Introduction: Sarcopenia and visceral obesity have been identified as risk factors for postoperative complications following hepatobiliary and colon surgery. However, the correlation between body composition parameters and morbidity following pancreatectomy remains unclear. This study aimed to assess the predictive value of body composition parameters measured from preoperative CT images for postoperative complications following pancreaticoduodenectomy (PD). Methods: A retrospective study of patients who underwent PD between January 2018 and January 2021 was performed. Areas of subcutaneous adipose tissue, visceral adipose tissue, total abdominal muscle area, and mean muscle radio-attenuation were measured from preoperative CT images. Postoperative complications were categorized according to the Clavien-Dindo classification, and comprehensive complication index (CCI) scores were calculated. Logistic regression analysis was performed to identify factors associated with clinically relevant postoperative pancreatic fistula (CR-POPF) and high CCI score (≥26.2). Results: From the data collected on 129 study patients, sarcopenia, visceral obesity, and myosteatosis were detected in 47 (36.4%), 38 (29.4%), and 50 (38.7%) patients, respectively. CR-POPF developed in 51 (39.5%) patients, the overall median CCI score was 30.8 (22.6–36.2), and high CCI scores were identified in 70 (54.3%) patients.

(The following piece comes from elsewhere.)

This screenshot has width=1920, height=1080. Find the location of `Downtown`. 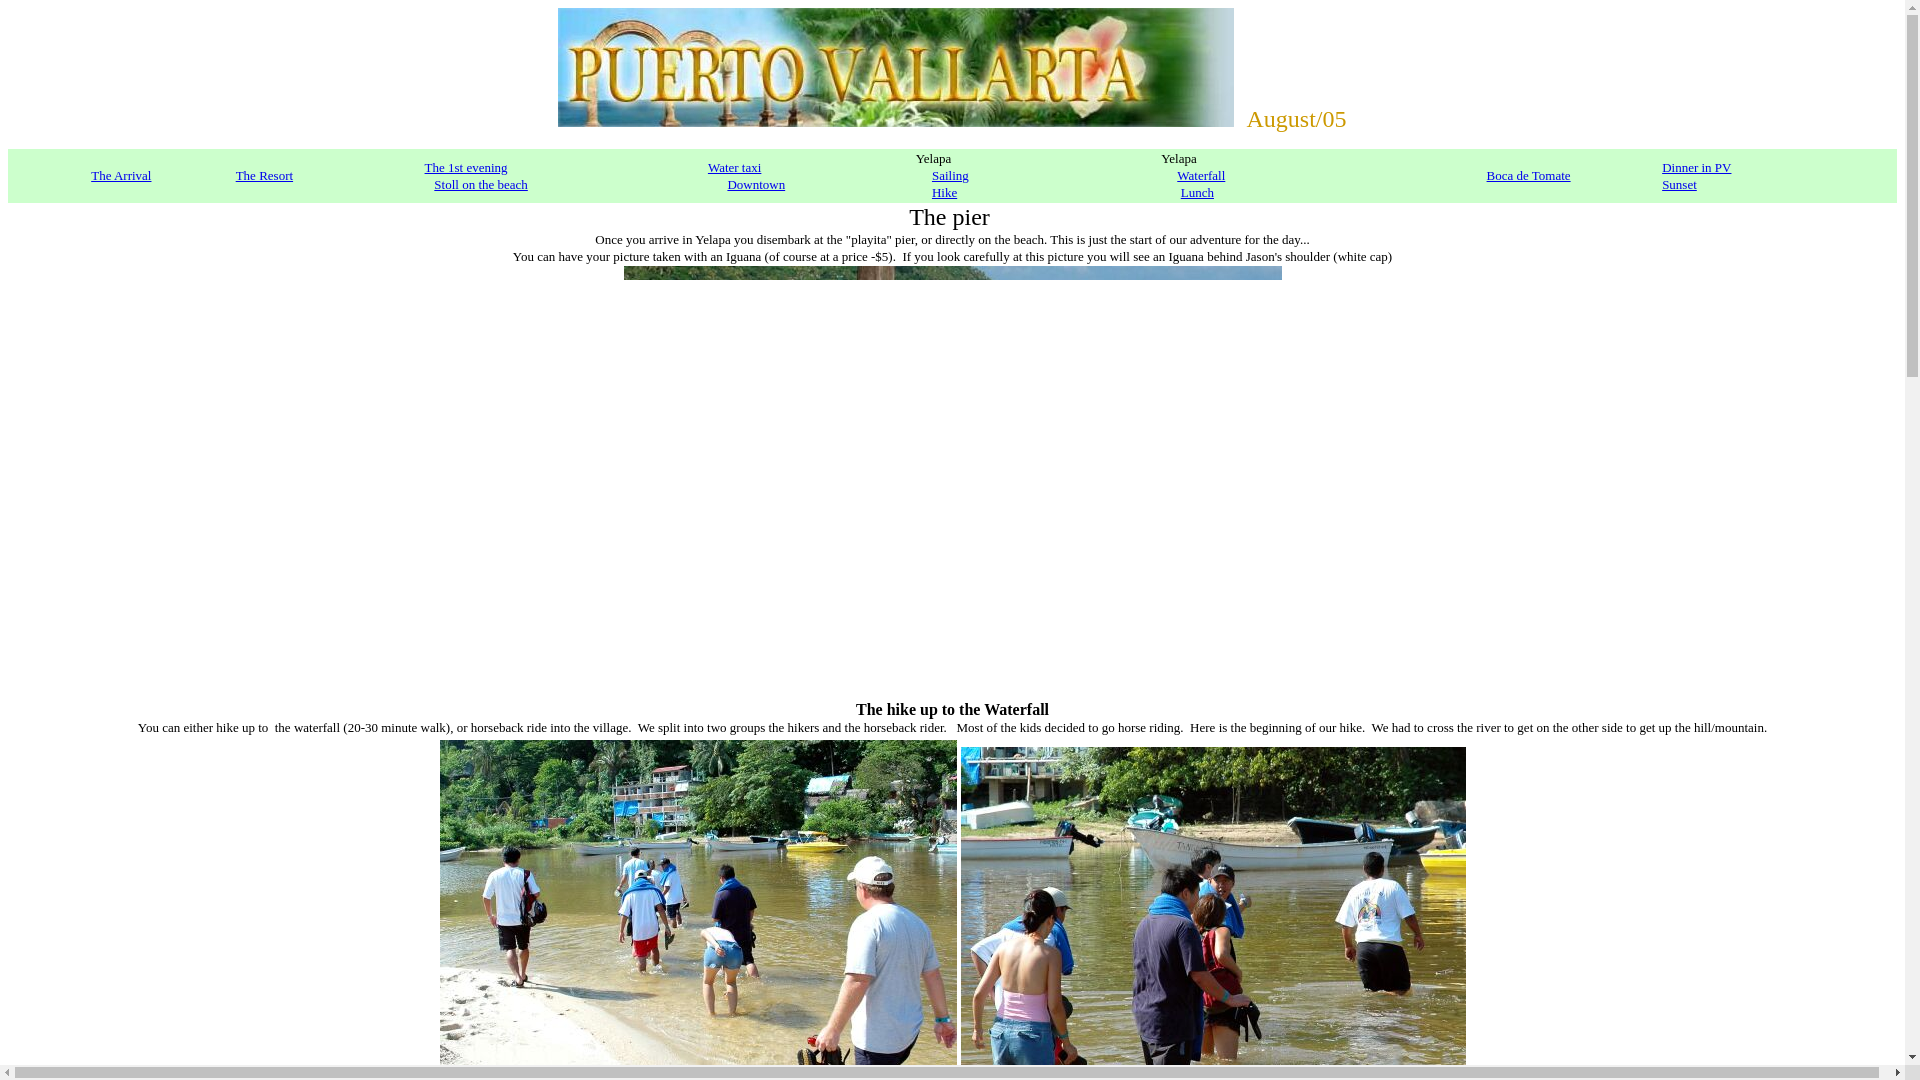

Downtown is located at coordinates (756, 184).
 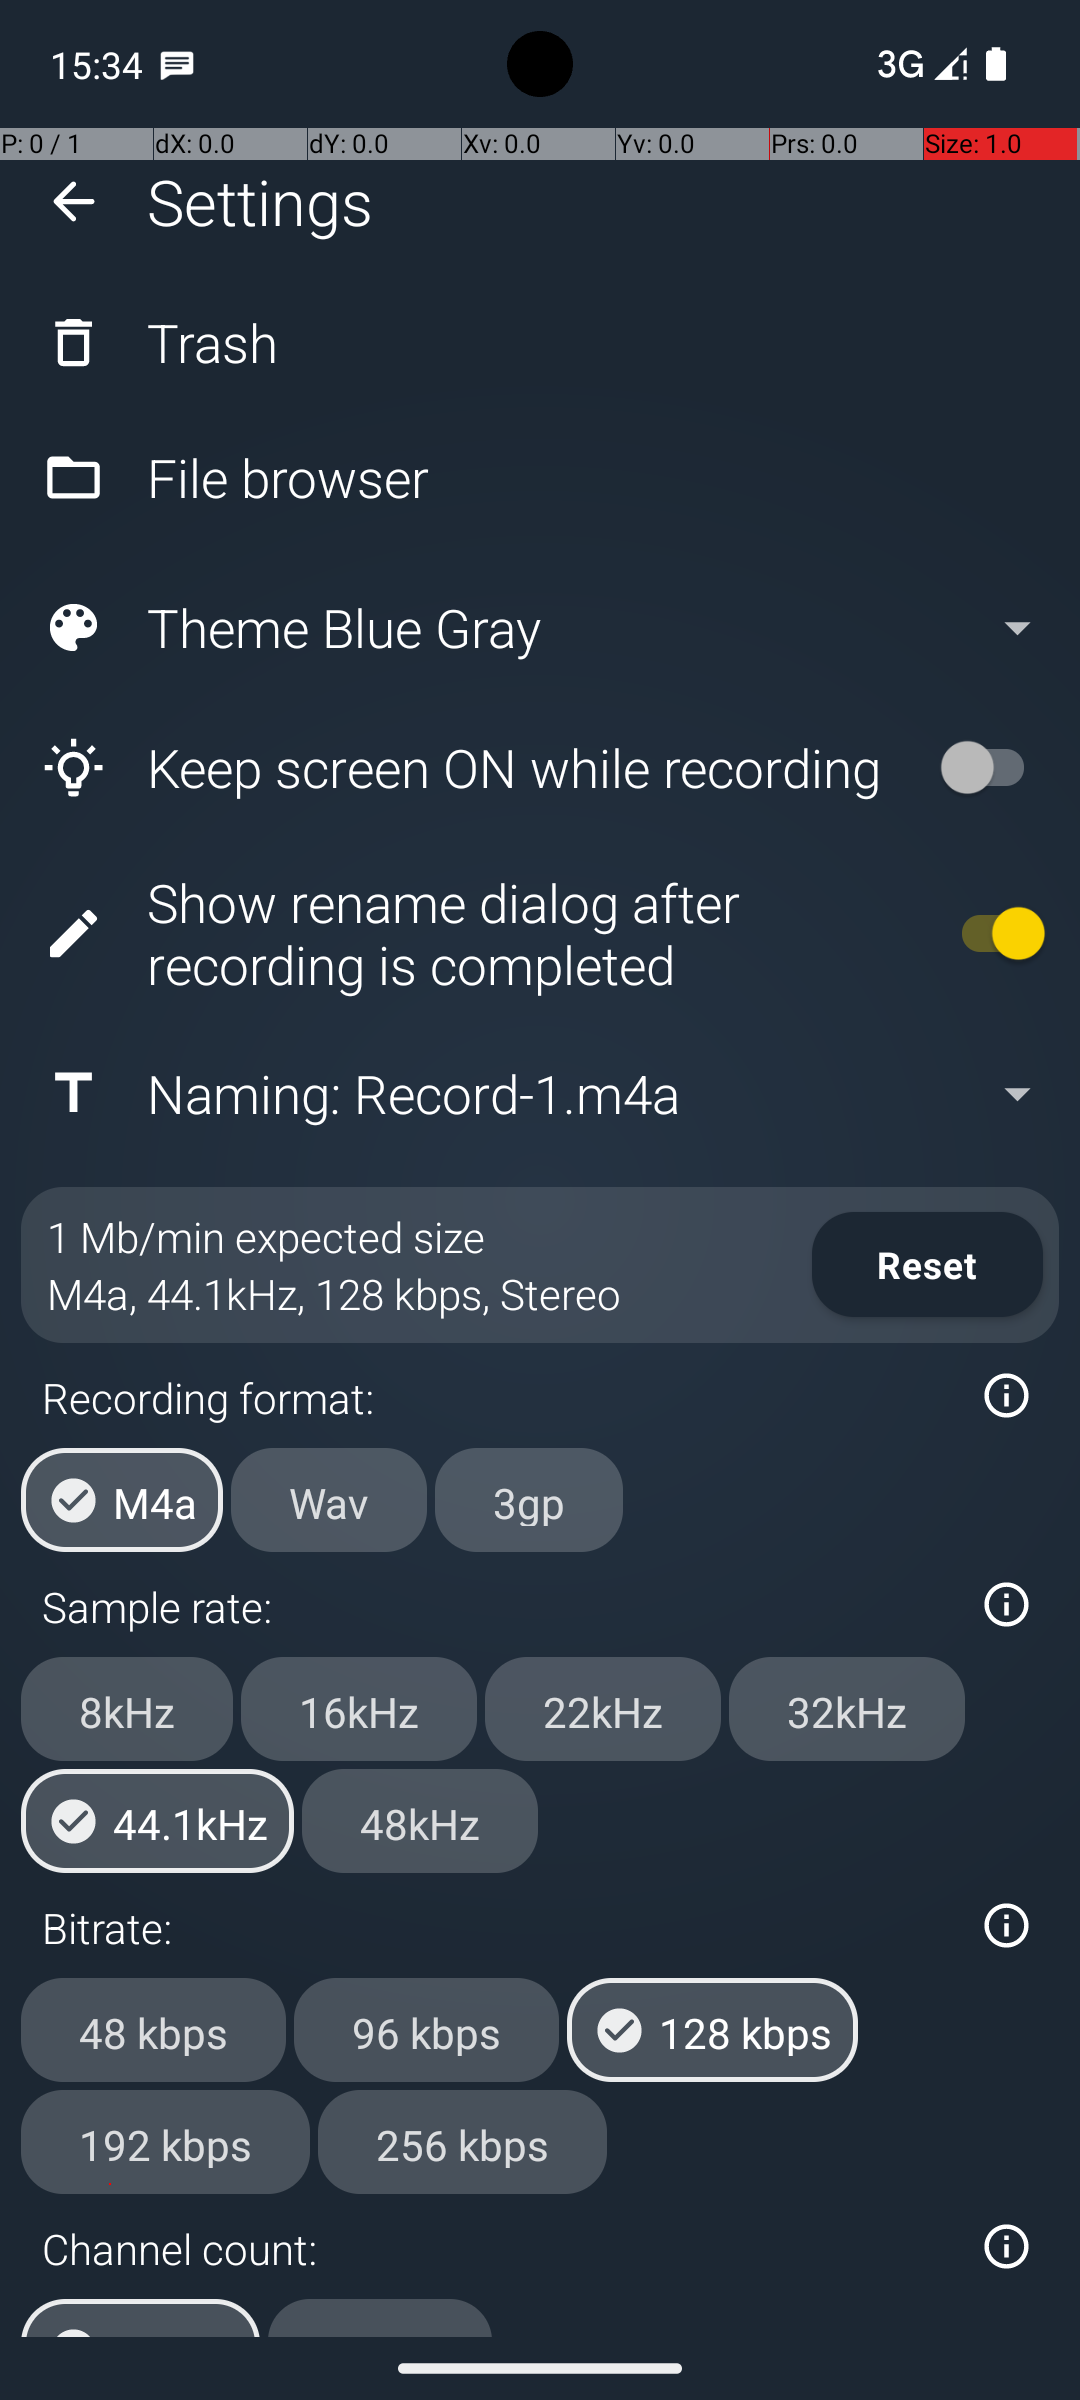 I want to click on Phone two bars., so click(x=918, y=64).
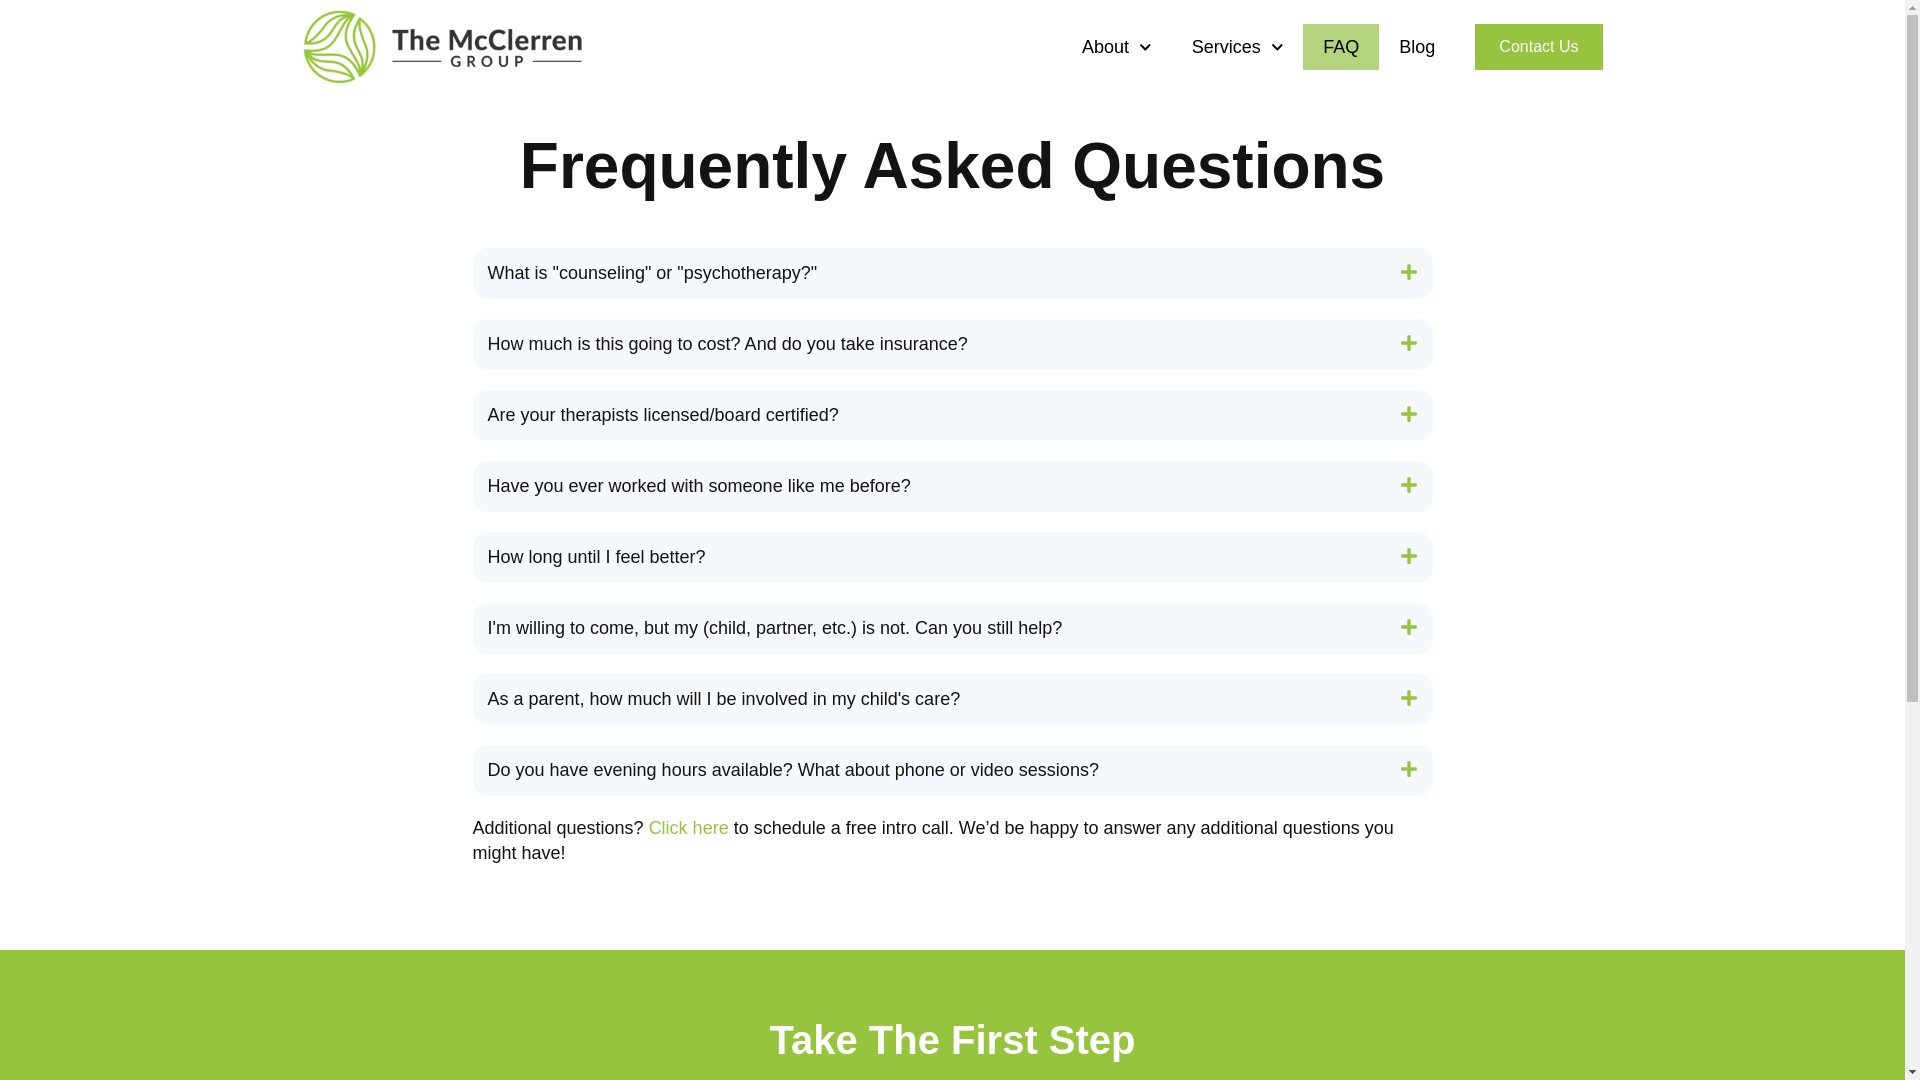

Multivariate analysis indicated sarcopenia and visceral obesity were independent risk variables for CR-POPF. Preoperative sarcopenia, visceral obesity, age, preoperative biliary drainage, and a positive culture of postoperative drainage were predictors of high CCI scores. Conclusion: Sarcopenia and visceral obesity were significant predictors of CR-POPF and high CCI score. Preoperative body composition assessment by CT images may help identify high-risk patients who undergo PD.